→ **What is expected**
Reproduce every one of the following items word for word, with no changes.

→ **Material for the task**
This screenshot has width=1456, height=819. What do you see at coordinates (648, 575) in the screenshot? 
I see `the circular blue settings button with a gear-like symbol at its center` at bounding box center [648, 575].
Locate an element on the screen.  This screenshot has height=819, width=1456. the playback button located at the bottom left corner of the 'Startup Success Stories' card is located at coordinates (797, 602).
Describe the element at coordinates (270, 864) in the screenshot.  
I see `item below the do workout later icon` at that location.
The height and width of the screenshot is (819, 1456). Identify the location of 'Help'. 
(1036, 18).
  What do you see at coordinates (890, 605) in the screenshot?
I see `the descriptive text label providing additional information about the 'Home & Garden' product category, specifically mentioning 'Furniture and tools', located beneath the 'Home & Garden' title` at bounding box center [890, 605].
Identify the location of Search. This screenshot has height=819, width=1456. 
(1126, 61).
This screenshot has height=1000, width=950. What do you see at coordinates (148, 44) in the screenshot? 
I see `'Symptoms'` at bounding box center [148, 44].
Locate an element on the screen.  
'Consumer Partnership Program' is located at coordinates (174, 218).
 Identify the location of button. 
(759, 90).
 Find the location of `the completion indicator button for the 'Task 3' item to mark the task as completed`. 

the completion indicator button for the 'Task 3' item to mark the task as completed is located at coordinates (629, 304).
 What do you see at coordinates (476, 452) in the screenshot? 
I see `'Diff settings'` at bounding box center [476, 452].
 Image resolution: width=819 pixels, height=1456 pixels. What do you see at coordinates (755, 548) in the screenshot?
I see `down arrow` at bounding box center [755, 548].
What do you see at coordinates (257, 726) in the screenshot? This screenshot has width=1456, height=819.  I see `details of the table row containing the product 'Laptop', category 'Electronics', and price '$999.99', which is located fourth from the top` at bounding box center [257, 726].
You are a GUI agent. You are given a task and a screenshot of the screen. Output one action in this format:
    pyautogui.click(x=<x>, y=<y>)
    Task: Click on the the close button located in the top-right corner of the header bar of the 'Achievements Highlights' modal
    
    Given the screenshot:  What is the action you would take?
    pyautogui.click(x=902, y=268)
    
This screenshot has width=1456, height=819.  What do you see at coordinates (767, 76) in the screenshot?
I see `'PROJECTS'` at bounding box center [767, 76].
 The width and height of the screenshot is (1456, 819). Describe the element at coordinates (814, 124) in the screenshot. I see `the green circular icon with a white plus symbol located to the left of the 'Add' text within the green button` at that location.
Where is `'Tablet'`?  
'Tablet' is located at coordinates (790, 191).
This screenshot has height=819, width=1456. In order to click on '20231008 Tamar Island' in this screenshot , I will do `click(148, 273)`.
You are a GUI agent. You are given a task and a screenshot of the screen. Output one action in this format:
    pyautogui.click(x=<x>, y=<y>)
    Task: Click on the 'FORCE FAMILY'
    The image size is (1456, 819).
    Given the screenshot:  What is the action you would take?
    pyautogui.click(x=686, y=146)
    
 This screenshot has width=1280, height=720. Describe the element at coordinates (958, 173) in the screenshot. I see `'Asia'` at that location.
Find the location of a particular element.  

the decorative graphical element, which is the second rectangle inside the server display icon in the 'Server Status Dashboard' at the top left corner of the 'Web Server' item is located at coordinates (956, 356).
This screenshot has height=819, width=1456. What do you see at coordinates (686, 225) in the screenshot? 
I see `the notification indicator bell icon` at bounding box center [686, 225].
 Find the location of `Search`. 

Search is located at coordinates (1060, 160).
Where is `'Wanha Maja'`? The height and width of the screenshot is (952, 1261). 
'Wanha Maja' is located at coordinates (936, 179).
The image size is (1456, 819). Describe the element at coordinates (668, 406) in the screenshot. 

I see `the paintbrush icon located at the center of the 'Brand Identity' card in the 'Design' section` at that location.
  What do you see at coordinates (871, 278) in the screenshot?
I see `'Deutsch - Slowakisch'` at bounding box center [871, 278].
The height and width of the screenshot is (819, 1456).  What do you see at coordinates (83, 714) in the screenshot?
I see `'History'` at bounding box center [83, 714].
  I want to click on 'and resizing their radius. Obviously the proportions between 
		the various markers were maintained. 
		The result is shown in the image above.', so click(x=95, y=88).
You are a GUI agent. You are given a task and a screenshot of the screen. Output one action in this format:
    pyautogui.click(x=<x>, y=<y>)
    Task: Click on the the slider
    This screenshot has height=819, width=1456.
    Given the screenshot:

→ **Solution to this problem**
This screenshot has width=1456, height=819. What do you see at coordinates (648, 575) in the screenshot? 
I see `the circular blue settings button with a gear-like symbol at its center` at bounding box center [648, 575].
Locate an element on the screen.  This screenshot has height=819, width=1456. the playback button located at the bottom left corner of the 'Startup Success Stories' card is located at coordinates (797, 602).
Describe the element at coordinates (270, 864) in the screenshot.  
I see `item below the do workout later icon` at that location.
The height and width of the screenshot is (819, 1456). Identify the location of 'Help'. 
(1036, 18).
  What do you see at coordinates (890, 605) in the screenshot?
I see `the descriptive text label providing additional information about the 'Home & Garden' product category, specifically mentioning 'Furniture and tools', located beneath the 'Home & Garden' title` at bounding box center [890, 605].
Identify the location of Search. This screenshot has height=819, width=1456. 
(1126, 61).
This screenshot has height=1000, width=950. What do you see at coordinates (148, 44) in the screenshot? 
I see `'Symptoms'` at bounding box center [148, 44].
Locate an element on the screen.  
'Consumer Partnership Program' is located at coordinates (174, 218).
 Identify the location of button. 
(759, 90).
 Find the location of `the completion indicator button for the 'Task 3' item to mark the task as completed`. 

the completion indicator button for the 'Task 3' item to mark the task as completed is located at coordinates (629, 304).
 What do you see at coordinates (476, 452) in the screenshot? 
I see `'Diff settings'` at bounding box center [476, 452].
 Image resolution: width=819 pixels, height=1456 pixels. What do you see at coordinates (755, 548) in the screenshot?
I see `down arrow` at bounding box center [755, 548].
What do you see at coordinates (257, 726) in the screenshot? This screenshot has width=1456, height=819.  I see `details of the table row containing the product 'Laptop', category 'Electronics', and price '$999.99', which is located fourth from the top` at bounding box center [257, 726].
You are a GUI agent. You are given a task and a screenshot of the screen. Output one action in this format:
    pyautogui.click(x=<x>, y=<y>)
    Task: Click on the the close button located in the top-right corner of the header bar of the 'Achievements Highlights' modal
    
    Given the screenshot:  What is the action you would take?
    pyautogui.click(x=902, y=268)
    
This screenshot has width=1456, height=819.  What do you see at coordinates (767, 76) in the screenshot?
I see `'PROJECTS'` at bounding box center [767, 76].
 The width and height of the screenshot is (1456, 819). Describe the element at coordinates (814, 124) in the screenshot. I see `the green circular icon with a white plus symbol located to the left of the 'Add' text within the green button` at that location.
Where is `'Tablet'`?  
'Tablet' is located at coordinates (790, 191).
This screenshot has height=819, width=1456. In order to click on '20231008 Tamar Island' in this screenshot , I will do `click(148, 273)`.
You are a GUI agent. You are given a task and a screenshot of the screen. Output one action in this format:
    pyautogui.click(x=<x>, y=<y>)
    Task: Click on the 'FORCE FAMILY'
    The image size is (1456, 819).
    Given the screenshot:  What is the action you would take?
    pyautogui.click(x=686, y=146)
    
 This screenshot has width=1280, height=720. Describe the element at coordinates (958, 173) in the screenshot. I see `'Asia'` at that location.
Find the location of a particular element.  

the decorative graphical element, which is the second rectangle inside the server display icon in the 'Server Status Dashboard' at the top left corner of the 'Web Server' item is located at coordinates (956, 356).
This screenshot has height=819, width=1456. What do you see at coordinates (686, 225) in the screenshot? 
I see `the notification indicator bell icon` at bounding box center [686, 225].
 Find the location of `Search`. 

Search is located at coordinates (1060, 160).
Where is `'Wanha Maja'`? The height and width of the screenshot is (952, 1261). 
'Wanha Maja' is located at coordinates (936, 179).
The image size is (1456, 819). Describe the element at coordinates (668, 406) in the screenshot. 

I see `the paintbrush icon located at the center of the 'Brand Identity' card in the 'Design' section` at that location.
  What do you see at coordinates (871, 278) in the screenshot?
I see `'Deutsch - Slowakisch'` at bounding box center [871, 278].
The height and width of the screenshot is (819, 1456).  What do you see at coordinates (83, 714) in the screenshot?
I see `'History'` at bounding box center [83, 714].
  I want to click on 'and resizing their radius. Obviously the proportions between 
		the various markers were maintained. 
		The result is shown in the image above.', so click(x=95, y=88).
You are a GUI agent. You are given a task and a screenshot of the screen. Output one action in this format:
    pyautogui.click(x=<x>, y=<y>)
    Task: Click on the the slider
    This screenshot has height=819, width=1456.
    Given the screenshot:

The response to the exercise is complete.